You can also replace your main loop by server.join.

Great! I’ve used “server.join” instead of the loop and now the Ruby
process doesn’t eat CPU :slight_smile:

Thanks a lot!

On Thu, Mar 27, 2008 at 4:47 AM, Iñaki Baz C. [email protected]
wrote:

loop do
p “------- main loop --------”
socket = server.accept

accept blocks if there’s no connection available, unless you tell the
system not to.
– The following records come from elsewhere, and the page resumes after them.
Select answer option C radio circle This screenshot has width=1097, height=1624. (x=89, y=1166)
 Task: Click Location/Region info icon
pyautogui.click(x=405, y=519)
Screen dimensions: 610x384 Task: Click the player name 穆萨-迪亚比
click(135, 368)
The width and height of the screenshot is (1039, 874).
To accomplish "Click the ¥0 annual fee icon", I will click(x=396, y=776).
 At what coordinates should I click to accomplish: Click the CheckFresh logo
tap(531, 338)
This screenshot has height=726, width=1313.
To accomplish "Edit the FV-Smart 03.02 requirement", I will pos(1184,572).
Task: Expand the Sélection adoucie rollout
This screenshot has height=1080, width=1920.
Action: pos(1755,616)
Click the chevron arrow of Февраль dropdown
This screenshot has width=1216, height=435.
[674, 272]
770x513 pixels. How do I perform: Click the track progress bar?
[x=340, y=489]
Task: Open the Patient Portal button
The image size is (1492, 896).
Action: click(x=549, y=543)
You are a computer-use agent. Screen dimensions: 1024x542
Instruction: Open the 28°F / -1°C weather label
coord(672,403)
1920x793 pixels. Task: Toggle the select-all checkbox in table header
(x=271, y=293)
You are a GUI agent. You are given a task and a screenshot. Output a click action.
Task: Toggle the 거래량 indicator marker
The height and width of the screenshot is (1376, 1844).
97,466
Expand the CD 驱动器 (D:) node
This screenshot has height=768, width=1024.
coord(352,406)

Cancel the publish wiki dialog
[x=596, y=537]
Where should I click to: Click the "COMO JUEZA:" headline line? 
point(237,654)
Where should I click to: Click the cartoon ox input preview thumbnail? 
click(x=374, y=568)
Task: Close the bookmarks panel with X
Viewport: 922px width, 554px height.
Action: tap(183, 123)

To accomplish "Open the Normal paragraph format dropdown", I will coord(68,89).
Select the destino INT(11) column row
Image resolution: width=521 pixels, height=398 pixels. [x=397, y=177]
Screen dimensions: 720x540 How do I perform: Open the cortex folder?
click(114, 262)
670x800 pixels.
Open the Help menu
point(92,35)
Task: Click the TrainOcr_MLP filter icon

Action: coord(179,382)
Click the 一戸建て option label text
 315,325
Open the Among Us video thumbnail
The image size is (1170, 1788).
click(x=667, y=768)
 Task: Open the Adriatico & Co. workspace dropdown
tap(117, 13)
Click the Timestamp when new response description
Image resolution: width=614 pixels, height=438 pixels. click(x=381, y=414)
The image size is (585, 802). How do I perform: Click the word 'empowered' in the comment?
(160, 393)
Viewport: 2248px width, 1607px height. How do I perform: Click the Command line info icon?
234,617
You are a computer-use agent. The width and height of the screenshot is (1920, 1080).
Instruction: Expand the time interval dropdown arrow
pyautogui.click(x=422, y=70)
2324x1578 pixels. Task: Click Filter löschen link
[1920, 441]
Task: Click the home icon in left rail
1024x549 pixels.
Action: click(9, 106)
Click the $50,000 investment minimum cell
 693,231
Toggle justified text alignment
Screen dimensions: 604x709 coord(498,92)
The default is to block.

So I don’t know why but using GServer the main loop runs all the time
while witout using GServer it doesn’t occur ¿?

Because…

    def serve(io)

            puts "------------ serve(io) -------------"
            loop do
                    p "-- second loop --"

                    ready, = select([io], nil, nil, nil).first

This will block if there’s no data available but the file descriptor
hasn’t reached EOF.

loop do
#puts “----- main loop -----”
break if server.stopped?
end

This code doesn’t block, so it will loop as fast as it can.

Try replacing it with something like:

loop do
    puts "----- main loop -----"
    sleep(1)
    break if server.stopped?
end

Note that GServer.start will spawn a new thread, which handles all the
incoming connections. It will spawn a new thread for each new
connection, so your “serve” method has to handle it and then exit, it
doesn’t make sense for it to keep lingering around after the client has
gone away.

You can also replace your main loop by server.join.